Two lines below mark the span: the one containing "This screenshot has width=1168, height=678." and the one containing "The width and height of the screenshot is (1568, 365).". Set down both, plus every line between, exactly as they stand, and nothing else.

======

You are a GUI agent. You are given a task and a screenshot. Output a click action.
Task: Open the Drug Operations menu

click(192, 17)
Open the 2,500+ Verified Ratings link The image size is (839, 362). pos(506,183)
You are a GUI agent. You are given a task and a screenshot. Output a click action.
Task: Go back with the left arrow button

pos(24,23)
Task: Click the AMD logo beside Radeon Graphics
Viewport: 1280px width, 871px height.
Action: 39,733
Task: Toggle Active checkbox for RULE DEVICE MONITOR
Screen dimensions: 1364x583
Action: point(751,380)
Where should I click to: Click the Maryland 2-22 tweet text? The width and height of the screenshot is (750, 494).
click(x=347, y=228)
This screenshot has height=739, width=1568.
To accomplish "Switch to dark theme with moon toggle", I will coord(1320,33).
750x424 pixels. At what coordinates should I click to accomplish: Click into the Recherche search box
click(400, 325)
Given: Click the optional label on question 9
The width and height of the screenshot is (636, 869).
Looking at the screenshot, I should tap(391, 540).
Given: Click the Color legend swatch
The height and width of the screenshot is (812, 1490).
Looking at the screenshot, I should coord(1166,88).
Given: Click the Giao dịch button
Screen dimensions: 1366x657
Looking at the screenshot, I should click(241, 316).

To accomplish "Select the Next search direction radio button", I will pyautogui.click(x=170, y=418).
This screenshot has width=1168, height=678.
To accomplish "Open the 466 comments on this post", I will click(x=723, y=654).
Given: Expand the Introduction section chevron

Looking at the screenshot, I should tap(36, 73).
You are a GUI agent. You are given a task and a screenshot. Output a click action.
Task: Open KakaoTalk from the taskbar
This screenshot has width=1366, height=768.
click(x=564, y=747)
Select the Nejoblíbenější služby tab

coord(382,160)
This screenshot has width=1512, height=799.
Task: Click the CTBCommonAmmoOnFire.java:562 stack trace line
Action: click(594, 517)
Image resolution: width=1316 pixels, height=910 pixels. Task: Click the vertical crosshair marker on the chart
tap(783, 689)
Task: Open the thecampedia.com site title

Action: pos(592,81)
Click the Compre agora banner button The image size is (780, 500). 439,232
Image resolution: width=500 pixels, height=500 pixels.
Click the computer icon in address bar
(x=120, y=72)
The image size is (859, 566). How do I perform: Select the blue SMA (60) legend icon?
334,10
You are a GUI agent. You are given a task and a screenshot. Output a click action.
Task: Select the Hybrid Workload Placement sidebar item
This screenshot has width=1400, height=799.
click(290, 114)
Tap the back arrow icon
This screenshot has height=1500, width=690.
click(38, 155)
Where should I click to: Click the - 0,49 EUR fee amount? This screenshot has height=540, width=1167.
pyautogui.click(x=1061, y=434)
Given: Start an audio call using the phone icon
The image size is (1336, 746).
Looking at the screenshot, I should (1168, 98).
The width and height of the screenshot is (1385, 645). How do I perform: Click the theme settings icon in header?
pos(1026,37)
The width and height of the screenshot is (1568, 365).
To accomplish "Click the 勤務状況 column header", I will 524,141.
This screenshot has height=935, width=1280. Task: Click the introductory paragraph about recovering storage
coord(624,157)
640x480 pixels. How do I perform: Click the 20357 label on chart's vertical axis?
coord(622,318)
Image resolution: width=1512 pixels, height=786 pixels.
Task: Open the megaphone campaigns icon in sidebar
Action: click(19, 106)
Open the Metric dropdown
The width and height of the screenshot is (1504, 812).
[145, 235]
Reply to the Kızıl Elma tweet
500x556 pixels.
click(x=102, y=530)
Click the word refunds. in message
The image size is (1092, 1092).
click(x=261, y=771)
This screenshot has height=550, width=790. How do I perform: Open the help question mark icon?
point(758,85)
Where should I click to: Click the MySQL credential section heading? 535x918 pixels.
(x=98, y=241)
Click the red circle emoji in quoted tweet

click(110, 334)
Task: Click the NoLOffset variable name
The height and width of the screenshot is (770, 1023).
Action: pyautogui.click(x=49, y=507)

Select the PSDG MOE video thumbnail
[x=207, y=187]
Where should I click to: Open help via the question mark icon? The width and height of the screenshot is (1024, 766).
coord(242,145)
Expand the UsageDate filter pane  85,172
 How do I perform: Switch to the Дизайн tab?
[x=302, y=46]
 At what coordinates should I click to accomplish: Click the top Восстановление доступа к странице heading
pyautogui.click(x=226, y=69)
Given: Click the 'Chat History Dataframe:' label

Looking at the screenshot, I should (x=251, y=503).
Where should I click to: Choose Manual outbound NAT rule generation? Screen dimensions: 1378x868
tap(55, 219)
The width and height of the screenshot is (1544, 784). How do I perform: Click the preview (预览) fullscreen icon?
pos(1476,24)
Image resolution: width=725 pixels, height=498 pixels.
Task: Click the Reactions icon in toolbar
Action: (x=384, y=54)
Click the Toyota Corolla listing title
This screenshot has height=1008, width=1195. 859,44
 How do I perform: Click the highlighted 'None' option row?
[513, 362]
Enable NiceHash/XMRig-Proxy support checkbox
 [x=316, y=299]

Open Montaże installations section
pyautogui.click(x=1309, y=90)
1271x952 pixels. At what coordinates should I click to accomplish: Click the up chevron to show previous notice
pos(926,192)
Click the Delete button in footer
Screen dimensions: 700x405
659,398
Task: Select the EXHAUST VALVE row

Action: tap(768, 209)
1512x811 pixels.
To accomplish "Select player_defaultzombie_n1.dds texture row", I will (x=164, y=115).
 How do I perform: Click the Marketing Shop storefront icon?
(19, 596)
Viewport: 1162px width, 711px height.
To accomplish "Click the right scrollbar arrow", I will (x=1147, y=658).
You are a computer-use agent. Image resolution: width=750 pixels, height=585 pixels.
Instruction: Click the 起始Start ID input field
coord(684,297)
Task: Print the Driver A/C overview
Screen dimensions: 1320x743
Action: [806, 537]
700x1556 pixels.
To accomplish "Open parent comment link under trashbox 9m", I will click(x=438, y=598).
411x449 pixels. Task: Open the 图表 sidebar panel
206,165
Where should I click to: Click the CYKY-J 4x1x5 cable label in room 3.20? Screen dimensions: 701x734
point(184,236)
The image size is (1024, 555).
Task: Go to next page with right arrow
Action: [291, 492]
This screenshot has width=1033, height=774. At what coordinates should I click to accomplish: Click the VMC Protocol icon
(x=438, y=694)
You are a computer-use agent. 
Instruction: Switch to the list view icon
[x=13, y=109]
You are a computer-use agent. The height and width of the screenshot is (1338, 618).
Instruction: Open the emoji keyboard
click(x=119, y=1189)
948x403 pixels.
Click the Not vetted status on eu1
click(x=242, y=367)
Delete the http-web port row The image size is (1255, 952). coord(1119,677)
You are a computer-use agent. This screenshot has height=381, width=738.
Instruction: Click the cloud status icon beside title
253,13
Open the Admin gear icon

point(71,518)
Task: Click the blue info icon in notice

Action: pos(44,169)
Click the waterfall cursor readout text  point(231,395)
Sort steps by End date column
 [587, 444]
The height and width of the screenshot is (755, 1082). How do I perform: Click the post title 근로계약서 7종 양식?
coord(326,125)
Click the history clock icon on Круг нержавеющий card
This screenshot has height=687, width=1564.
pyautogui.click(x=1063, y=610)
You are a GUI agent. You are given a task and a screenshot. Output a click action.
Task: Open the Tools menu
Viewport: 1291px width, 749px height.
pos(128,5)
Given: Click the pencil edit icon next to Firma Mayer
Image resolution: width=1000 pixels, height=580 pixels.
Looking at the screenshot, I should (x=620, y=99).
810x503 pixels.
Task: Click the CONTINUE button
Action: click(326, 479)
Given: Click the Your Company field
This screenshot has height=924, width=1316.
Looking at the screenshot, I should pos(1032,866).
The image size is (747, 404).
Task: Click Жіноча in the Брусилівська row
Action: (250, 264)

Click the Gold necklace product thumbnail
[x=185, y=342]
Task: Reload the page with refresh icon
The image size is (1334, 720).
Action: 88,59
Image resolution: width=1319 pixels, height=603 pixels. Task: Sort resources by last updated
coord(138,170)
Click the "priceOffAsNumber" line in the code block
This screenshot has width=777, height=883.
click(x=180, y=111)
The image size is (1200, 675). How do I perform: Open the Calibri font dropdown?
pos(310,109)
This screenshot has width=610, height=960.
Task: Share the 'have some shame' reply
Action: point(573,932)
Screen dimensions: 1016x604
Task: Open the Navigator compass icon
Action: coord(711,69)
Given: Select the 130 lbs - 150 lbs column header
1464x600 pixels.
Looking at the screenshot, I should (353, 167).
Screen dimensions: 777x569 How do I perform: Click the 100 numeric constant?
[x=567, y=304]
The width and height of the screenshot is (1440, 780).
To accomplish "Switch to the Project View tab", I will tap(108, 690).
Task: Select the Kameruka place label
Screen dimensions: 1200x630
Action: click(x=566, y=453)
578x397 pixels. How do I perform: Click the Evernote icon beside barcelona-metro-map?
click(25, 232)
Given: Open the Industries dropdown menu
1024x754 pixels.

======

EXERCISE RESPONSE
This screenshot has width=1168, height=678.
To accomplish "Open the 466 comments on this post", I will click(x=723, y=654).
Given: Expand the Introduction section chevron

Looking at the screenshot, I should tap(36, 73).
You are a GUI agent. You are given a task and a screenshot. Output a click action.
Task: Open KakaoTalk from the taskbar
This screenshot has width=1366, height=768.
click(x=564, y=747)
Select the Nejoblíbenější služby tab

coord(382,160)
This screenshot has width=1512, height=799.
Task: Click the CTBCommonAmmoOnFire.java:562 stack trace line
Action: click(594, 517)
Image resolution: width=1316 pixels, height=910 pixels. Task: Click the vertical crosshair marker on the chart
tap(783, 689)
Task: Open the thecampedia.com site title

Action: pos(592,81)
Click the Compre agora banner button The image size is (780, 500). 439,232
Image resolution: width=500 pixels, height=500 pixels.
Click the computer icon in address bar
(x=120, y=72)
The image size is (859, 566). How do I perform: Select the blue SMA (60) legend icon?
334,10
You are a GUI agent. You are given a task and a screenshot. Output a click action.
Task: Select the Hybrid Workload Placement sidebar item
This screenshot has width=1400, height=799.
click(290, 114)
Tap the back arrow icon
This screenshot has height=1500, width=690.
click(38, 155)
Where should I click to: Click the - 0,49 EUR fee amount? This screenshot has height=540, width=1167.
pyautogui.click(x=1061, y=434)
Given: Start an audio call using the phone icon
The image size is (1336, 746).
Looking at the screenshot, I should (1168, 98).
The width and height of the screenshot is (1385, 645). How do I perform: Click the theme settings icon in header?
pos(1026,37)
The width and height of the screenshot is (1568, 365).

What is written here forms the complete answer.